[Your instructions]
How many of the lines below contain the string "link"? Reply with the number alone.

Entries for finding words and elements:
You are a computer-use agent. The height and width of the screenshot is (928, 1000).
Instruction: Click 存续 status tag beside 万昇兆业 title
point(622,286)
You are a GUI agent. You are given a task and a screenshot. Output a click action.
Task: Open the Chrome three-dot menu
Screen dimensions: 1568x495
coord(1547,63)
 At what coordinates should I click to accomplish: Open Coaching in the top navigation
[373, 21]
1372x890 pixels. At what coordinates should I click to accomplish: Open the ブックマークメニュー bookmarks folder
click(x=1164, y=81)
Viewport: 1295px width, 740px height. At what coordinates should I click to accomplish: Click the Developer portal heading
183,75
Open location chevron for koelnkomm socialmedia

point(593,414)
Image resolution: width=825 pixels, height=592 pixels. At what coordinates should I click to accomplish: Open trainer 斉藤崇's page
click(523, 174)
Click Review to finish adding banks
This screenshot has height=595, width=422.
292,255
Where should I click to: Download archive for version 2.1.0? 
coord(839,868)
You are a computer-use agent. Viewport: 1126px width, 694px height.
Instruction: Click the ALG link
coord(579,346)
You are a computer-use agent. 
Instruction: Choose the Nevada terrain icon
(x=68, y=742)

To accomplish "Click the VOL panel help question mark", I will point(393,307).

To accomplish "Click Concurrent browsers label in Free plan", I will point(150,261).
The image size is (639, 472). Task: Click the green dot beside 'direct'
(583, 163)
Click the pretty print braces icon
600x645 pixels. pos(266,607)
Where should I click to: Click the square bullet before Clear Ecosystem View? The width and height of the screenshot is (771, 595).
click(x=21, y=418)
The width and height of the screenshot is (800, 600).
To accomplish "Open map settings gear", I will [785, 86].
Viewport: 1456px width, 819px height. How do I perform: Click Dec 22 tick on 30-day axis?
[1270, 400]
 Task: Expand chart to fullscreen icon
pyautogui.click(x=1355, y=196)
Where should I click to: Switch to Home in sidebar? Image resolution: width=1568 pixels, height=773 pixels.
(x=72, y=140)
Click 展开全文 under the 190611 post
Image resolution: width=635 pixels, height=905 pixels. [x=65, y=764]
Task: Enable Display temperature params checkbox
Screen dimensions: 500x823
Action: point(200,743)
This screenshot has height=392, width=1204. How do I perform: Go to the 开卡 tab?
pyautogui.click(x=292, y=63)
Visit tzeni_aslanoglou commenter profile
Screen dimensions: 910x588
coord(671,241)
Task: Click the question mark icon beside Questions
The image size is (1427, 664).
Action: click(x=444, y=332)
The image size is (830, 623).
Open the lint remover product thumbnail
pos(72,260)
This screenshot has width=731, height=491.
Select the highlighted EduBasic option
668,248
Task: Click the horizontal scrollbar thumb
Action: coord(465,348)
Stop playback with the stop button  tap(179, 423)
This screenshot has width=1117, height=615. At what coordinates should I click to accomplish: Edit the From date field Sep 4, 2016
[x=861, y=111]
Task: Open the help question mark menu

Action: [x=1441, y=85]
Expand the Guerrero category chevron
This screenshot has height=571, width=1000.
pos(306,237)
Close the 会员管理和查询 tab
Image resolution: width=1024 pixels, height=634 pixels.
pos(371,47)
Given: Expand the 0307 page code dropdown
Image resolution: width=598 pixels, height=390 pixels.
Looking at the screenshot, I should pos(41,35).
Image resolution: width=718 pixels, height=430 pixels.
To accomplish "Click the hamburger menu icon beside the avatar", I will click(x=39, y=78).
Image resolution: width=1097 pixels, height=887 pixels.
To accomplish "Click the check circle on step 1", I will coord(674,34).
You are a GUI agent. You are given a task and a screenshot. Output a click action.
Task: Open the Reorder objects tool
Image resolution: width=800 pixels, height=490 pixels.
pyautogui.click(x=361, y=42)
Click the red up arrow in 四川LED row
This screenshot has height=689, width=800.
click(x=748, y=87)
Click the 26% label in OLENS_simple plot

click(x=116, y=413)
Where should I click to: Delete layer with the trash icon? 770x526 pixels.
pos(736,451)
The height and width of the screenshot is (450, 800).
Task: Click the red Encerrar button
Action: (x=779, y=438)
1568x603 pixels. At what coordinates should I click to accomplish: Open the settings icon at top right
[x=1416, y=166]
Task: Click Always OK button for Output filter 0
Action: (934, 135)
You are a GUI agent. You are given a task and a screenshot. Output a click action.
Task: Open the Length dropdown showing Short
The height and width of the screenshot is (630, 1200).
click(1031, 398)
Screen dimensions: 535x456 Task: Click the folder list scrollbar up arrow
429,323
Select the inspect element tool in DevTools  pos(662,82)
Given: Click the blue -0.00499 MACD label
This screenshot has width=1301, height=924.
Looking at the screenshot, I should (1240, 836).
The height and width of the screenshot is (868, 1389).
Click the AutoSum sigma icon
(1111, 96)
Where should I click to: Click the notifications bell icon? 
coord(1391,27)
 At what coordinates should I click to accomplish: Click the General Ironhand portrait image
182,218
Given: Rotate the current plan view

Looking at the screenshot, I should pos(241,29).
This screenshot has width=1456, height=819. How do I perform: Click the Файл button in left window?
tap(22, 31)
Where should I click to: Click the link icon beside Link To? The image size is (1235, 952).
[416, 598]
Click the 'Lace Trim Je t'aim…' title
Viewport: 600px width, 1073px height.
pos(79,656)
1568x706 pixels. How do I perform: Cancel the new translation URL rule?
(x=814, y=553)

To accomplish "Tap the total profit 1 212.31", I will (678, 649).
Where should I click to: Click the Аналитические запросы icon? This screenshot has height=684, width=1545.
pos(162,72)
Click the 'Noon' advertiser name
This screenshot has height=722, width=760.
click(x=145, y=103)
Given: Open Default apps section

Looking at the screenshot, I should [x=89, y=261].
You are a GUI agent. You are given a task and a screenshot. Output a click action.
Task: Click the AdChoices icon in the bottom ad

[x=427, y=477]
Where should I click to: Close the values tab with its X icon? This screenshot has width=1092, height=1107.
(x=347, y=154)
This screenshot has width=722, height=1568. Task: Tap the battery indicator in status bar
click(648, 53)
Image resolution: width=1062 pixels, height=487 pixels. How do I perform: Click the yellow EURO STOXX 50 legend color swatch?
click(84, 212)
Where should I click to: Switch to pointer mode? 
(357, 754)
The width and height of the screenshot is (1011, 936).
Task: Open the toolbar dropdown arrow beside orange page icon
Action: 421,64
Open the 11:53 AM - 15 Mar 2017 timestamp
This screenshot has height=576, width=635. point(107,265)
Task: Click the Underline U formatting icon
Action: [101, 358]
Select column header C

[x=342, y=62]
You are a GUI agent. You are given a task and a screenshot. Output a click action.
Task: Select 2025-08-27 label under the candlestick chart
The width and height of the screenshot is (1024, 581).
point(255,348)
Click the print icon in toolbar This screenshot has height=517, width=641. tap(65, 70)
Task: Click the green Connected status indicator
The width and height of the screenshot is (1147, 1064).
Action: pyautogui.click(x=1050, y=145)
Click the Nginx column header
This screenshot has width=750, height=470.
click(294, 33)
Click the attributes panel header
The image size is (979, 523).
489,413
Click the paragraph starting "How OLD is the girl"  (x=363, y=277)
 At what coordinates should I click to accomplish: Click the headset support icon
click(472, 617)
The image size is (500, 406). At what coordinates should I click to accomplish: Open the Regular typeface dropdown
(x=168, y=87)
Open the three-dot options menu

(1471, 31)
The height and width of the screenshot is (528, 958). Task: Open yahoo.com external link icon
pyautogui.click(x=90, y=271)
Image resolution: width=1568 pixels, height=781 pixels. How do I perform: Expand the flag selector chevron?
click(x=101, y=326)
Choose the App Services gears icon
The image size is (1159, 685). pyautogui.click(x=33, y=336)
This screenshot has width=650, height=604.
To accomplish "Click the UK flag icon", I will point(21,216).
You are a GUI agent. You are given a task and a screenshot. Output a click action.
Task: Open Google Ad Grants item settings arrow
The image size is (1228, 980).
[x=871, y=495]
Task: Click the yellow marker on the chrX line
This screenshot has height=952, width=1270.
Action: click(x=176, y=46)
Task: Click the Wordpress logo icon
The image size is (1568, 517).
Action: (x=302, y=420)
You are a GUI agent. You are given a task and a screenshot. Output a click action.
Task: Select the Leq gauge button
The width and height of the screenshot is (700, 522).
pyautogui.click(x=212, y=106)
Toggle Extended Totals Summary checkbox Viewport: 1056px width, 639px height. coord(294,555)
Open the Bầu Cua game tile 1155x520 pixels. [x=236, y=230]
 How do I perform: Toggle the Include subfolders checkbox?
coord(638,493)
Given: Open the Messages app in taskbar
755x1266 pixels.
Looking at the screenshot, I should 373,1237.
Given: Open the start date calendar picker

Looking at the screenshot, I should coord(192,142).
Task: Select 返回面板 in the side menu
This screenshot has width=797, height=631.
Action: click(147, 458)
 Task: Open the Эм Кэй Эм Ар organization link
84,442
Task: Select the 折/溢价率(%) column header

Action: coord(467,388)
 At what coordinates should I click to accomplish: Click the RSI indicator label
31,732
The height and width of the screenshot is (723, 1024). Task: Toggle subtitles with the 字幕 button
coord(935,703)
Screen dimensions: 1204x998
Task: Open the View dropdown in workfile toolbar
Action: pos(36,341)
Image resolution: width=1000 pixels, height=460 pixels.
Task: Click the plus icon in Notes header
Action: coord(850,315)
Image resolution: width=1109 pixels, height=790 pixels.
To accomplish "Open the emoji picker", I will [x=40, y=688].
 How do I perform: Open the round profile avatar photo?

[Complete answer]
4